Deployment Patterns

Think of deployment like a restaurant kitchen. You can run one chef who does everything (end-to-end), a brigade where each station handles one course (decoupled layers), or a conveyor belt that never stops (streaming). LakeLogic supports all three.

Which Pattern Is Right for You?

Feature	Decoupled (Layered)	End-to-End (Single Pass)	Streaming (Micro-Batch)
Recovery	Re-run the failed layer only	Re-run the entire pipeline	Automatic (checkpointing)
Complexity	Medium — needs an orchestrator	Low — single YAML	High — needs Kafka/Lambda
Latency	Minutes to hours	Minutes	Seconds
Best for	Enterprise lakehouses	Small projects, POCs	Fraud detection, IoT

Most teams start with End-to-End for their first project, then graduate to Decoupled as their data mesh grows.

Pattern A: Decoupled Medallion (Recommended for Production)

Each layer is a separate job with its own contract. This is the standard for large-scale lakehouses.

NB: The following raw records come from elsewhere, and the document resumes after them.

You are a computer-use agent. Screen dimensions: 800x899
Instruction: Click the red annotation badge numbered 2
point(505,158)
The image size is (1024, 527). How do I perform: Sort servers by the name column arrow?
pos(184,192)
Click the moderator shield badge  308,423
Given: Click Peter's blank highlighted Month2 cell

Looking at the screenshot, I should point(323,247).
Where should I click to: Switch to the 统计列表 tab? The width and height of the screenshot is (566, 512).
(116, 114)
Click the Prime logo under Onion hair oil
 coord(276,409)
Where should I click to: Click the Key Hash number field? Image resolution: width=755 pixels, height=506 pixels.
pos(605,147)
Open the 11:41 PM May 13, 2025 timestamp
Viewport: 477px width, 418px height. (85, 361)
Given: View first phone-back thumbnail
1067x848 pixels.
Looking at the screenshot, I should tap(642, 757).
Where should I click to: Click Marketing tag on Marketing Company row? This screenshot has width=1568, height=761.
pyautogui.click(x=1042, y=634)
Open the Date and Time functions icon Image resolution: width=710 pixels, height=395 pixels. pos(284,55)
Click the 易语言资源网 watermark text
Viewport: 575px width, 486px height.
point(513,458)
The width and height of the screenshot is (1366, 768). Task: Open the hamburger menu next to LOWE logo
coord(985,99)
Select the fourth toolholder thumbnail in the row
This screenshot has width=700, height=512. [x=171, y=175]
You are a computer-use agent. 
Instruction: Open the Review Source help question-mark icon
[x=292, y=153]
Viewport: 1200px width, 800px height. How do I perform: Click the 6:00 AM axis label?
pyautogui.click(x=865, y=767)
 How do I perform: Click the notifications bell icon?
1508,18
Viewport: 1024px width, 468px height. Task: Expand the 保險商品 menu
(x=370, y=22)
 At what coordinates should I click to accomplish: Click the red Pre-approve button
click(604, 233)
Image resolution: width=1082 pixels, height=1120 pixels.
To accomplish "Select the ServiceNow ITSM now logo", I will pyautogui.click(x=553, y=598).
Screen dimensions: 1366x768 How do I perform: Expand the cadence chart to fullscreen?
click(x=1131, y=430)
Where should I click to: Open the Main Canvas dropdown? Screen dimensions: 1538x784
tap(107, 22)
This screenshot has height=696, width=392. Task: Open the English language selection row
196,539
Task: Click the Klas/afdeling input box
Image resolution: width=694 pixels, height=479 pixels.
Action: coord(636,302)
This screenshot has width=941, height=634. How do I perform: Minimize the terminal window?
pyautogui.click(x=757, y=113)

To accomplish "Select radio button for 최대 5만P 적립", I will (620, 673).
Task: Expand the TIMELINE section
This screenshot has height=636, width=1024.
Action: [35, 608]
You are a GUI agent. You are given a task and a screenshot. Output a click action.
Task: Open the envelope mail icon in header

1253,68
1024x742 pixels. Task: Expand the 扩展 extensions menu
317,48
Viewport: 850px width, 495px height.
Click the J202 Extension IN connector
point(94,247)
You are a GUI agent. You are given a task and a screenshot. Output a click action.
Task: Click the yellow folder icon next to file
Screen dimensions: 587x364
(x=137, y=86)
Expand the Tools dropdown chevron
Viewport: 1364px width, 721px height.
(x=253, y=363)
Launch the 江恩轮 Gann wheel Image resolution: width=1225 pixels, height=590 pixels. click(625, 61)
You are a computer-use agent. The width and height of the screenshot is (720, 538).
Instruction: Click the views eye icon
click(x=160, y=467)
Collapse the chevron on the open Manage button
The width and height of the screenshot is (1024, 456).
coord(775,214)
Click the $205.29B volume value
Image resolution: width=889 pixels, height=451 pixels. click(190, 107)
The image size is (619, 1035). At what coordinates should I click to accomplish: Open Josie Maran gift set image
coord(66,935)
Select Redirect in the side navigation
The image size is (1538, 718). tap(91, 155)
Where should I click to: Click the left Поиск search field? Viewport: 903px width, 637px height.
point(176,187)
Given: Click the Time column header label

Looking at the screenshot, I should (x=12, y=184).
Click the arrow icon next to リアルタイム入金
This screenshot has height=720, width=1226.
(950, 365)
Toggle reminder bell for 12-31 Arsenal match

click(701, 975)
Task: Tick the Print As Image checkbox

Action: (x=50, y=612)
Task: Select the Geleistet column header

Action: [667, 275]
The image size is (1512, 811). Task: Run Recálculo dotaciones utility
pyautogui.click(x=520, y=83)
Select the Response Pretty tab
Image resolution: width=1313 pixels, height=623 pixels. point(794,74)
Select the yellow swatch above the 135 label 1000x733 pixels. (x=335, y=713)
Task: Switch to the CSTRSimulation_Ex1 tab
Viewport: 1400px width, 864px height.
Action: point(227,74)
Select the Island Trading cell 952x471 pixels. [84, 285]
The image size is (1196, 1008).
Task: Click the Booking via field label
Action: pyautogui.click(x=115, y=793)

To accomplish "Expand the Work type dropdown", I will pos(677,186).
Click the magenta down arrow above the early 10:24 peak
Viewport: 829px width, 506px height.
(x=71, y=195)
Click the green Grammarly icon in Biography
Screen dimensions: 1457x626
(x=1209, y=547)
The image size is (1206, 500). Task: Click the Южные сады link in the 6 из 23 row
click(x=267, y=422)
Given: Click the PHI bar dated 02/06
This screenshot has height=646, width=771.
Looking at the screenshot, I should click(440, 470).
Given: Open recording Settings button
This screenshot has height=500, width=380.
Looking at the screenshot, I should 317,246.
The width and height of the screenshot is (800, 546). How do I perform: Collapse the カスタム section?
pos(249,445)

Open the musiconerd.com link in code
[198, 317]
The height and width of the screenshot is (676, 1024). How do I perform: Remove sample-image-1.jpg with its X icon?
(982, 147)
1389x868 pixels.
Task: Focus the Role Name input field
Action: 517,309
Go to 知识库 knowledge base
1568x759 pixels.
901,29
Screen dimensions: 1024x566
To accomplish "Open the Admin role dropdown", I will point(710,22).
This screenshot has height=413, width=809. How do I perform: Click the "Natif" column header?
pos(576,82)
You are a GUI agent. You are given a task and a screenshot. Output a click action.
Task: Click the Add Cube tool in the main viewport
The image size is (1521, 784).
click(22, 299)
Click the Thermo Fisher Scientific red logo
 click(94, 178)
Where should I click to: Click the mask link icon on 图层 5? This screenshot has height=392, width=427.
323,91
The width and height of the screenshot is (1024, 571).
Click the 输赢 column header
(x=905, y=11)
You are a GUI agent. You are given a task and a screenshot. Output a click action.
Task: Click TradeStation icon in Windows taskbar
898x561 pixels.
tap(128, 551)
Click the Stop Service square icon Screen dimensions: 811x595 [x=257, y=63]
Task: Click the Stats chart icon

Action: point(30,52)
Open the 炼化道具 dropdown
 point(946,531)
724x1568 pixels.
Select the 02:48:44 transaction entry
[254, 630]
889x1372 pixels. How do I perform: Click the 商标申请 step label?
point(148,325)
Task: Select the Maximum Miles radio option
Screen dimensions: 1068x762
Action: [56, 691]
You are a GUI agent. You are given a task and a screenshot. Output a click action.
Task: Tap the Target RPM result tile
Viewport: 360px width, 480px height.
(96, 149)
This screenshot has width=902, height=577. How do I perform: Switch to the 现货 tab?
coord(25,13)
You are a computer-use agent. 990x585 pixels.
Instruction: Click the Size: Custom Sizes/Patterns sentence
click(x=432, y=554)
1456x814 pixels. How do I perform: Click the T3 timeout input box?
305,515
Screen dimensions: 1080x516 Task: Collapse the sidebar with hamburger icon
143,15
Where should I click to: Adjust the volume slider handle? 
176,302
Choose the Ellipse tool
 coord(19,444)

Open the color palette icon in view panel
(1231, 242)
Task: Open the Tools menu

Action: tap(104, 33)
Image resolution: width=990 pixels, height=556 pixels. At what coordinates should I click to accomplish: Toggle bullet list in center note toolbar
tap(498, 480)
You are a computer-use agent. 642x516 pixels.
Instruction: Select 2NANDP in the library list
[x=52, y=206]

Job 1: Raw → Bronze   (schema protection, lineage stamping)
Job 2: Bronze → Silver (quality rules, PII masking, dedup)
Job 3: Silver → Gold   (aggregations, business logic)

Why this works

Isolation — if Gold fails, Bronze and Silver data is safe
Independent scaling — ingest every 5 minutes, aggregate hourly
Easier debugging — pinpoint exactly which layer failed
Multi-platform — mix engines per layer to optimise cost and performance

Deployment Topologies

Topology	Bronze	Silver	Gold	Best For
All-in-one	Databricks (Spark)	Databricks (Spark)	Databricks (Spark)	Enterprises already on Databricks
Serverless (Azure)	Azure Functions (Polars)	Azure Functions (Polars)	Databricks / Spark	Cost-effective — serverless for ingestion, Spark only for heavy aggregations
Serverless (AWS)	Lambda (Polars)	Lambda (Polars)	EMR / Databricks	Same pattern on AWS — pay-per-invocation for Bronze & Silver
Microsoft Fabric	Fabric Notebooks (Polars)	Fabric Notebooks (Polars)	Fabric / Spark	Native Fabric integration

The key insight: Bronze and Silver are often lightweight (schema check, dedup, quality rules) — they don't need a Spark cluster. Run them on Polars in serverless functions for pennies, and reserve Spark for Gold aggregations where you actually need distributed compute.

Example contracts

# bronze_customers.yaml — Job 1
dataset: bronze_crm_customers
source:
  path: "abfss://landing@acct.dfs.core.windows.net/crm/customers/"
  load_mode: incremental
  watermark_strategy: pipeline_log

model:
  fields:
    - name: customer_id
      type: string
      required: true
    - name: email
      type: string
    - name: updated_at
      type: timestamp

materialization:
  strategy: append
  target_path: "abfss://lake@acct.dfs.core.windows.net/bronze/crm_customers"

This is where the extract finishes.